You can forget your shovel if you are going to work on Britain's motorways reports Alex McDonnell
Tommy, (AKA Nuts-and-Bolts) was missing and so his brother rang Aisling from Clare. He was worried about Tommy not having heard from him in years and so we set out to find him as best we could. The last connection we had with Tommy was at a sheltered housing scheme way out in the London suburbs which was more like old fashioned digs with what seemed to be about a dozen men crammed into a 50’s style semi. He seemed happy enough there but not too happy about the no smoking policy. But that was some time ago and he had since left there and we could find no forwarding address. John discovered from his substantial grapevine that Tommy frequented a pub in North London and that he was an early riser and so one morning we sat in our minibus in a car park opposite the pub waiting for it to open at 11am.
When the shutters went up we entered the pub into a cloud of cigarette smoke and a pub half full of drinkers many of whom had been there since 6am including our man. The shutters at the front may have opened at 11 but the back door it seems opens much earlier. We took a seat with the prodigal ironmongery man who had a full pint of Guinness in front of him. He claimed that he already had drank about eight of them that morning before the pub officially opened. He seemed sober enough considering and we asked the guv’nor later if that was true. “Get away out of that! He’s lucky if he has two in the whole session and me giving him a free breakfast and lunch every day”.
At least if he was drinking as little as the barman said and getting plenty of grub then it would not be too much of a risk taking him home in September. It was obvious that his tolerance for drink had seriously diminished so was it bravado that made him exaggerate his drinking habits? Most likely it was memory loss, possibly due to Korsakoff syndrome otherwise known as ‘wet brain’. John got his new address and after talking with the brother back in Clare we decided it was time he went home for a visit and set about getting him ready for the September trip. As part of the preparation, we have to get an agreement from his GP that it would be safe for him to travel with us and make sure his drinking is in control. It doesn’t seem like much of a hardship to us who do it at least five times a year but it is a long journey for a man the age of Tommy who is in poor health but we make plenty of stops on the way at service stations and change drivers at least every two hours.
The day before we left on this trip we were invited to a 5-a-side football competition between London based Irish businesses, mostly construction companies, organised by The Irish Post newspaper in support of Aisling. The Post has been a great supporter of Aisling down the years and helped us to purchase our minibus a few years ago. The football competition was a new venture and took place at Wembley in the shade of the England national stadium (at least it still is for now anyway). It was a great day out and the teams entered into the spirit of the competition with great enthusiasm, the balls rattling off the fence near where we were standing and rattling the ice in our drinks (water). We were privileged to get to chat to David Forde the Irish goalkeeper who told us some hair-raising stories of life between the sticks for the Republic (sadly not for publication). After the prizes were handed out and we received a giant cheque for an amazing £8,500 we left as the fun continued and the bar got busy: we had an early start the next morning.

[Records from a data source]
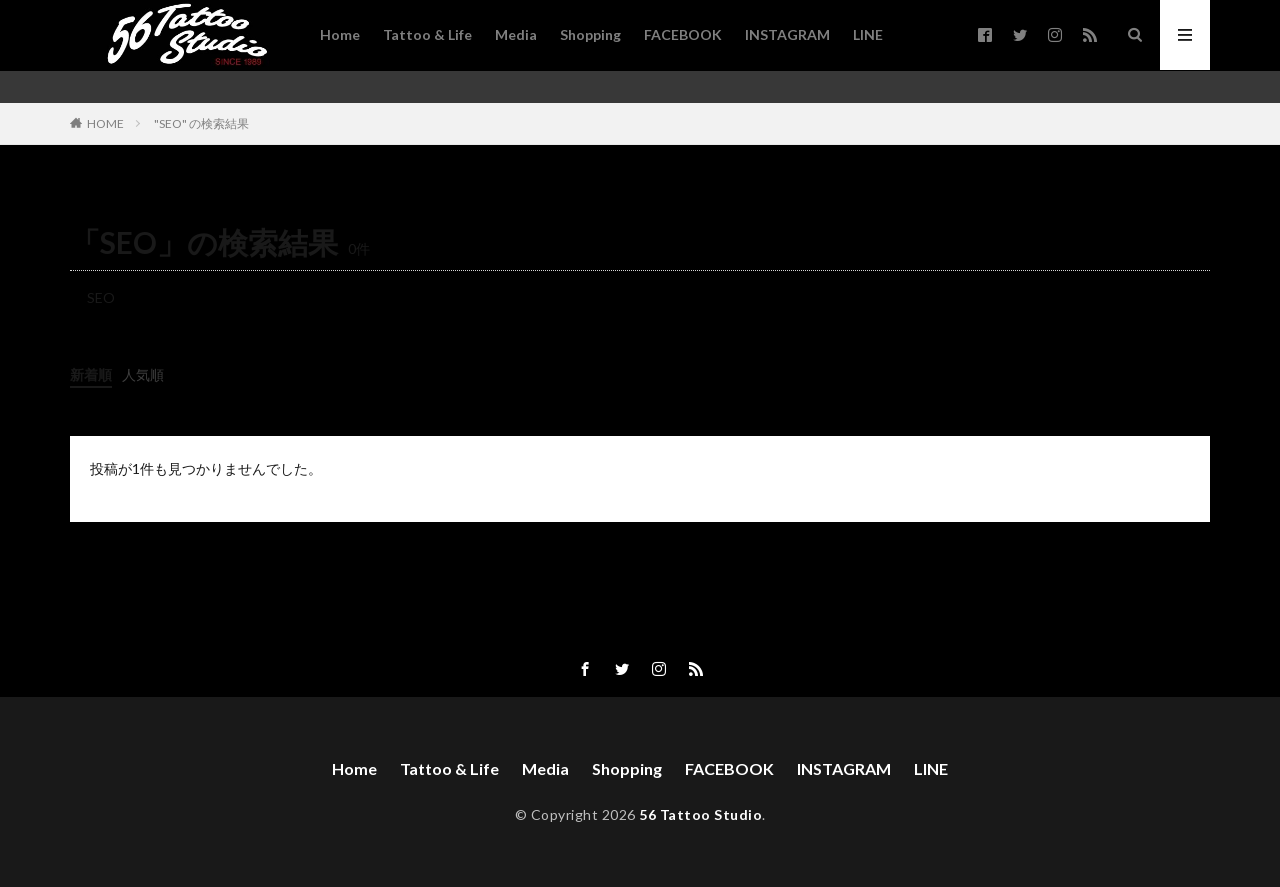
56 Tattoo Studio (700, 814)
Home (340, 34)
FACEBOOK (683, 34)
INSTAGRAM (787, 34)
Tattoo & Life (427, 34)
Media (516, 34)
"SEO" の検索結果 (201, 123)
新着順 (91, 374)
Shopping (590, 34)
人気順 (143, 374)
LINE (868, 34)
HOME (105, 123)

--

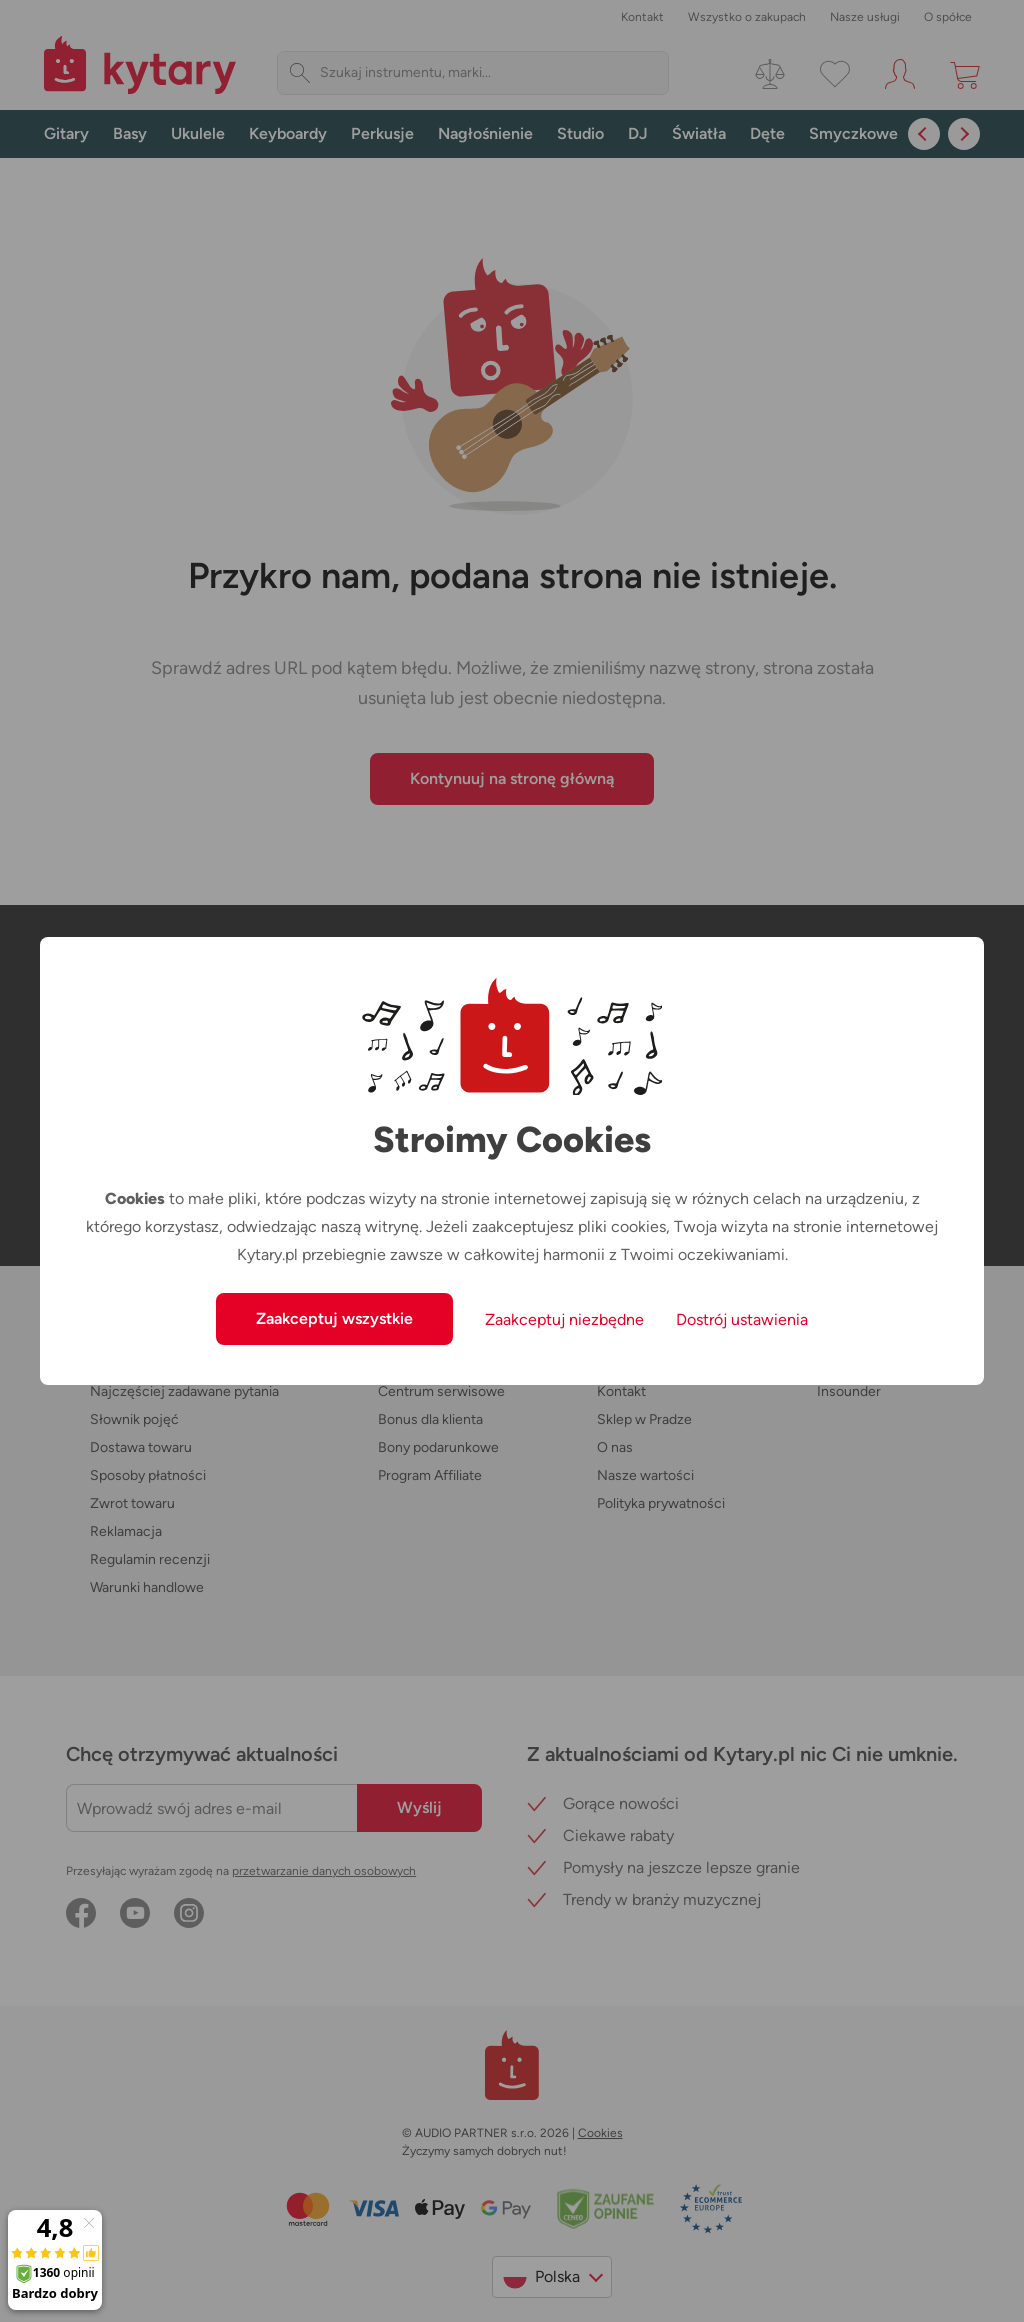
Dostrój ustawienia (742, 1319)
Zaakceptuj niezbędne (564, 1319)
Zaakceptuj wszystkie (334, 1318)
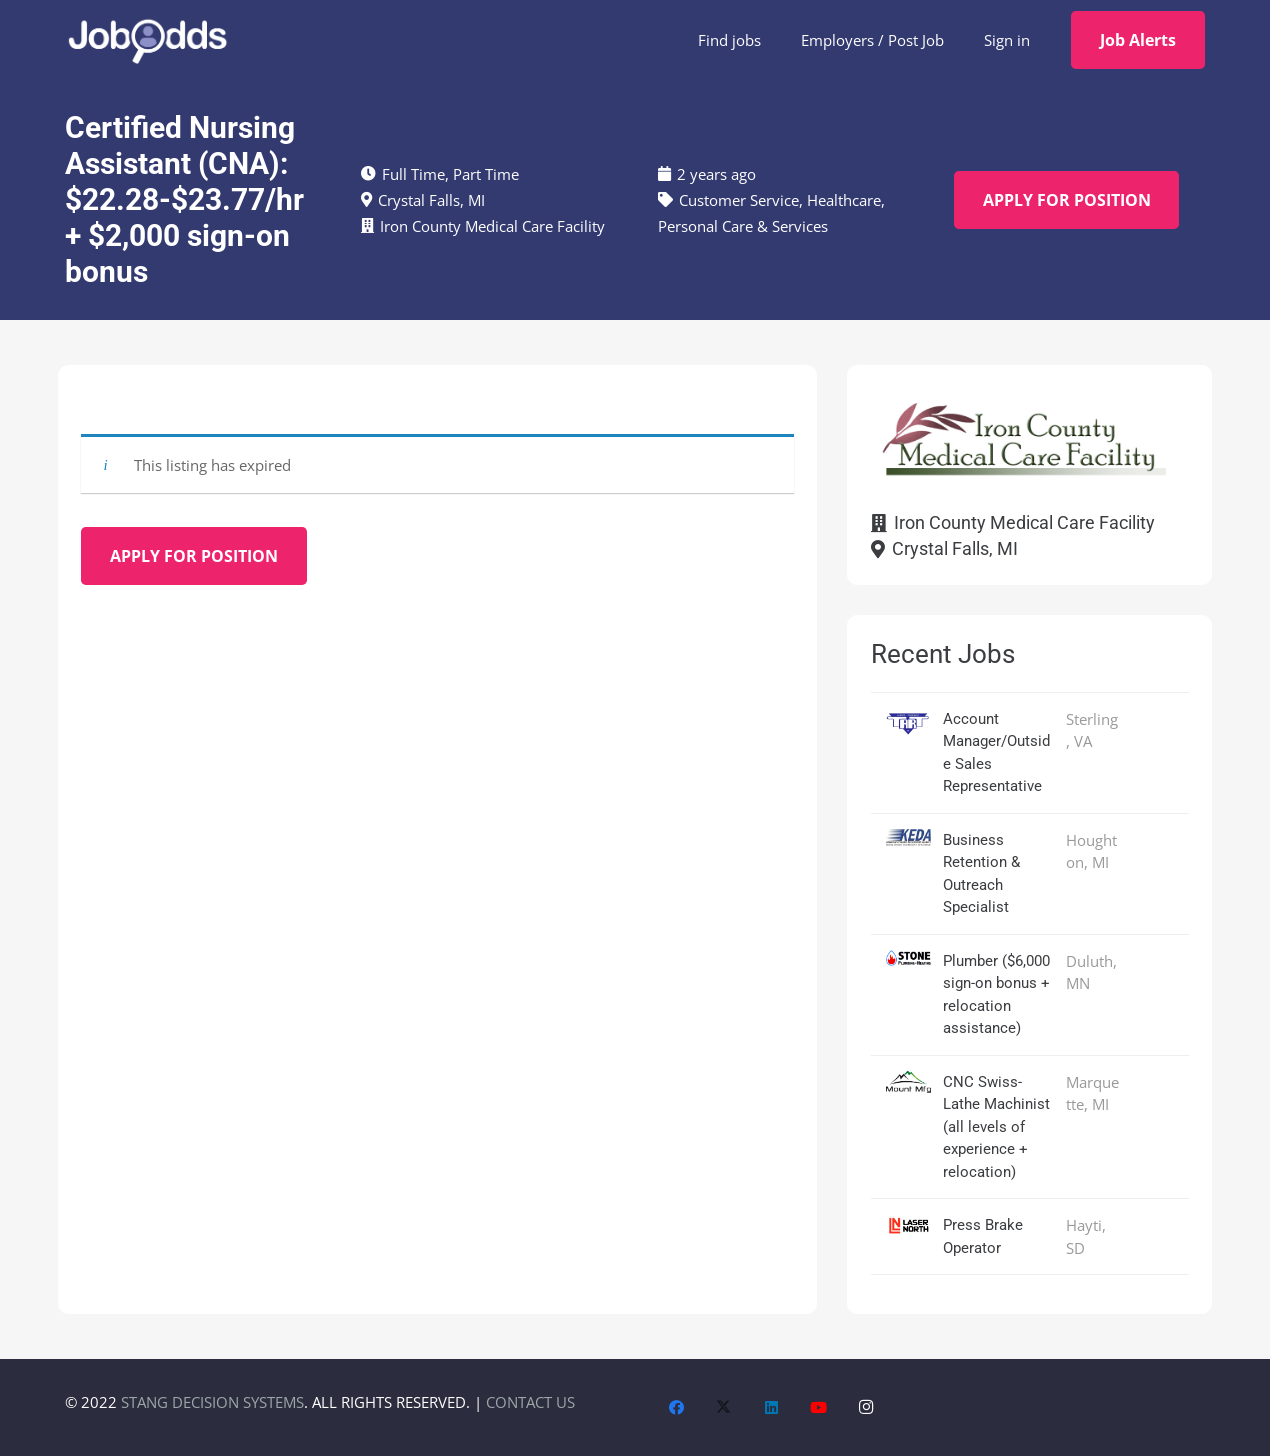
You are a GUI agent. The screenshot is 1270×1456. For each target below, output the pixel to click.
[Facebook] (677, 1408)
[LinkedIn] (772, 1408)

__To-do list__
- a) Please summarize the piece about Tommy in two sentences.
- b) How many lines in the listing contain the string "Zaakceptuj"? Reply with the number alone.

__Full solutions__
- a) After Tommy's brother in Clare rang Aisling because he had not heard from him in years, the team tracked Tommy down in a North London pub and began preparing him for a September trip home, which requires his GP's agreement that it is safe for him to travel. The day before they left on the trip, they attended a 5-a-side football competition at Wembley organized by The Irish Post in support of Aisling, where they received a cheque for £8,500.

- b) 2